__WORK REQUEST__
One part of the entries below is wanted: the lines from the one containing "سایت (711, 2530)" through the one containing "ویرایش ویدیو (119, 2144)". Write those out exactly and nothing else.

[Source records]
· · · ·
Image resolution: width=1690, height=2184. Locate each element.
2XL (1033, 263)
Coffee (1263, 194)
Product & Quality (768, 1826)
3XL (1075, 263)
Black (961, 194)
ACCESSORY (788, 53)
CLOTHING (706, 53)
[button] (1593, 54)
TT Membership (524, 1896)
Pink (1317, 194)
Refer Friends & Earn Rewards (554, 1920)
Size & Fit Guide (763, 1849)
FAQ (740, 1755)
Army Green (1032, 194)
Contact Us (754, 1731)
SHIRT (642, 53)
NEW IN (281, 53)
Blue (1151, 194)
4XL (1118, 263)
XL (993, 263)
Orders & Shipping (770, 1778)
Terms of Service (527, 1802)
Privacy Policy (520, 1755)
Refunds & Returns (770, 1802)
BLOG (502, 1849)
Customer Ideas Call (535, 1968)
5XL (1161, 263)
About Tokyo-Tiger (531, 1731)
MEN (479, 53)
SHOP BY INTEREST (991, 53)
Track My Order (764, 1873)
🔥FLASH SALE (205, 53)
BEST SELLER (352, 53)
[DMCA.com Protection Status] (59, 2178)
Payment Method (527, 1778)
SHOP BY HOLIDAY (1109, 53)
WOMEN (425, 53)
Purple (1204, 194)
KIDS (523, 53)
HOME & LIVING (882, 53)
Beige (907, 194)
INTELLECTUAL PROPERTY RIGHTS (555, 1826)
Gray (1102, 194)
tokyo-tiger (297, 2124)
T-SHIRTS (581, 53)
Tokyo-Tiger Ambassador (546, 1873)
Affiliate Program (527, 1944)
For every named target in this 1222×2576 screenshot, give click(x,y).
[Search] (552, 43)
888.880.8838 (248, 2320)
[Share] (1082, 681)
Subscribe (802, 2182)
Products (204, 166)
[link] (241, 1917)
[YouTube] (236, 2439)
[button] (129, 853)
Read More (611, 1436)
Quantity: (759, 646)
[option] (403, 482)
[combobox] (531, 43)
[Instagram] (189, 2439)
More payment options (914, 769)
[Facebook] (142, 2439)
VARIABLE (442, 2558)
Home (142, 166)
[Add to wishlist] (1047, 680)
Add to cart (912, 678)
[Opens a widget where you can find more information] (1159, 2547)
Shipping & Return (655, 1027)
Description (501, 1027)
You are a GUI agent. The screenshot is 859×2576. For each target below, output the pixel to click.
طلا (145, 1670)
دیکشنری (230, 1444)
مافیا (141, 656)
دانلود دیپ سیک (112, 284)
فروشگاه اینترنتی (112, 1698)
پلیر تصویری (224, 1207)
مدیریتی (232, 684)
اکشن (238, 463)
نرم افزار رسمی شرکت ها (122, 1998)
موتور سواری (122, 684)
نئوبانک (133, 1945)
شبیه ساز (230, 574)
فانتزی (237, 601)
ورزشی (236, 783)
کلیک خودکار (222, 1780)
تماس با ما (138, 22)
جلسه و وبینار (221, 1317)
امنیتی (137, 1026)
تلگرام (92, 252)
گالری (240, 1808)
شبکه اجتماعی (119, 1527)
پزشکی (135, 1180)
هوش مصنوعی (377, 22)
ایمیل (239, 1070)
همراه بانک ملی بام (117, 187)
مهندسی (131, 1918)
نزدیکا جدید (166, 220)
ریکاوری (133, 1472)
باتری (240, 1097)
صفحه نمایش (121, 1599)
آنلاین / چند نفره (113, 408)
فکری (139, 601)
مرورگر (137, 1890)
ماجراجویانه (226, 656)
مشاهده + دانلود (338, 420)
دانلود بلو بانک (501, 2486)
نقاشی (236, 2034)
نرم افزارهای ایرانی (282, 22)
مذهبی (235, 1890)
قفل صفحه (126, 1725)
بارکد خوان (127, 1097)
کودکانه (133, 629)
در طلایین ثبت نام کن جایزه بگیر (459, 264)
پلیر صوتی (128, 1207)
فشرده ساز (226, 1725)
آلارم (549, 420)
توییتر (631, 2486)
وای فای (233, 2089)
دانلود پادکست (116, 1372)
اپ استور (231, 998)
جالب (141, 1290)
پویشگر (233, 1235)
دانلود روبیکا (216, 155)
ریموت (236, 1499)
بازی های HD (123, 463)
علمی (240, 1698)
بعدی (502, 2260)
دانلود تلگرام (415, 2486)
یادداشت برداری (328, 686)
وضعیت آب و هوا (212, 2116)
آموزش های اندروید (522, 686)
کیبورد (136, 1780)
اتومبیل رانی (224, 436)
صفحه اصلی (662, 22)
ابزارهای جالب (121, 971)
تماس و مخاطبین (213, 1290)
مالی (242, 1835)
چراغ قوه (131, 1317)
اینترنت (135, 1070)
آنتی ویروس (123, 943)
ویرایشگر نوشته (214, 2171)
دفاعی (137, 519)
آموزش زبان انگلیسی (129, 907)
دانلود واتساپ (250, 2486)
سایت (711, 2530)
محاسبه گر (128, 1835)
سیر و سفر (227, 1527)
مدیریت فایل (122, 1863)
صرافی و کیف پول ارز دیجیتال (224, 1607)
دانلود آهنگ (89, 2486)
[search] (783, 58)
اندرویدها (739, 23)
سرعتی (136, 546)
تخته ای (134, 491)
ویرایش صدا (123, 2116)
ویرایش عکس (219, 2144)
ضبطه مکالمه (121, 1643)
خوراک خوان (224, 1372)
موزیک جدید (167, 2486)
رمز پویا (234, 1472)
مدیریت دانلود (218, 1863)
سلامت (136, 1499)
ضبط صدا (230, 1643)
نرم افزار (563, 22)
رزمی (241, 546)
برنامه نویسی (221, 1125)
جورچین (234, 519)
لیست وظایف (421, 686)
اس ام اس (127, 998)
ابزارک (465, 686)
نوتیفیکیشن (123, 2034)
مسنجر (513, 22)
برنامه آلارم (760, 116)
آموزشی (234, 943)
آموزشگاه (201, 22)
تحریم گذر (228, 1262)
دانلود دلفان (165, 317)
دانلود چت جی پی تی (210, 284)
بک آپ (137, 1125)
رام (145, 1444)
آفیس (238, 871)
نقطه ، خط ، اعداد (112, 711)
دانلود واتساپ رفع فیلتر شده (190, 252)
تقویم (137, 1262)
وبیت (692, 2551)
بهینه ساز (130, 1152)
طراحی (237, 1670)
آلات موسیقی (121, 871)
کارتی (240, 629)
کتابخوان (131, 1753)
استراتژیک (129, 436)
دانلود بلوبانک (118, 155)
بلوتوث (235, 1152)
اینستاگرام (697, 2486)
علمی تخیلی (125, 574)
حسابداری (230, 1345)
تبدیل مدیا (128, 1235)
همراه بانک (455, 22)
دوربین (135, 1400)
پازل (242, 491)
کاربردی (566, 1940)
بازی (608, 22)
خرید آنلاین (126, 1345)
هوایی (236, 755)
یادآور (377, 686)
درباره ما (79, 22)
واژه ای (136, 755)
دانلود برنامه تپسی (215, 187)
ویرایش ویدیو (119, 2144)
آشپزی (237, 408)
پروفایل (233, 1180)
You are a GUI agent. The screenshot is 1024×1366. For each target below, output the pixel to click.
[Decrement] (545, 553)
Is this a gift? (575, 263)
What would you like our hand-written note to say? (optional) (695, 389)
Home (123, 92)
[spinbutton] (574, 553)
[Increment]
· · · ·
__RESPONSE TO THIS EXERCISE__
سایت (711, 2530)
محاسبه گر (128, 1835)
سیر و سفر (227, 1527)
مدیریت فایل (122, 1863)
صرافی و کیف پول ارز دیجیتال (224, 1607)
دانلود آهنگ (89, 2486)
[search] (783, 58)
اندرویدها (739, 23)
سرعتی (136, 546)
تخته ای (134, 491)
ویرایش صدا (123, 2116)
ویرایش عکس (219, 2144)
ضبطه مکالمه (121, 1643)
خوراک خوان (224, 1372)
موزیک جدید (167, 2486)
رمز پویا (234, 1472)
مدیریت دانلود (218, 1863)
سلامت (136, 1499)
ضبط صدا (230, 1643)
نرم افزار (563, 22)
رزمی (241, 546)
برنامه نویسی (221, 1125)
جورچین (234, 519)
لیست وظایف (421, 686)
اس ام اس (127, 998)
ابزارک (465, 686)
نوتیفیکیشن (123, 2034)
مسنجر (513, 22)
برنامه آلارم (760, 116)
آموزشی (234, 943)
آموزشگاه (201, 22)
تحریم گذر (228, 1262)
دانلود دلفان (165, 317)
دانلود چت جی پی تی (210, 284)
بک آپ (137, 1125)
رام (145, 1444)
آفیس (238, 871)
نقطه ، خط ، اعداد (112, 711)
دانلود واتساپ رفع فیلتر شده (190, 252)
تقویم (137, 1262)
وبیت (692, 2551)
بهینه ساز (130, 1152)
طراحی (237, 1670)
آلات موسیقی (121, 871)
کارتی (240, 629)
کتابخوان (131, 1753)
استراتژیک (129, 436)
دانلود بلوبانک (118, 155)
بلوتوث (235, 1152)
اینستاگرام (697, 2486)
علمی تخیلی (125, 574)
حسابداری (230, 1345)
تبدیل مدیا (128, 1235)
همراه بانک (455, 22)
دوربین (135, 1400)
پازل (242, 491)
کاربردی (566, 1940)
بازی (608, 22)
خرید آنلاین (126, 1345)
هوایی (236, 755)
یادآور (377, 686)
درباره ما (79, 22)
واژه ای (136, 755)
دانلود برنامه تپسی (215, 187)
ویرایش ویدیو (119, 2144)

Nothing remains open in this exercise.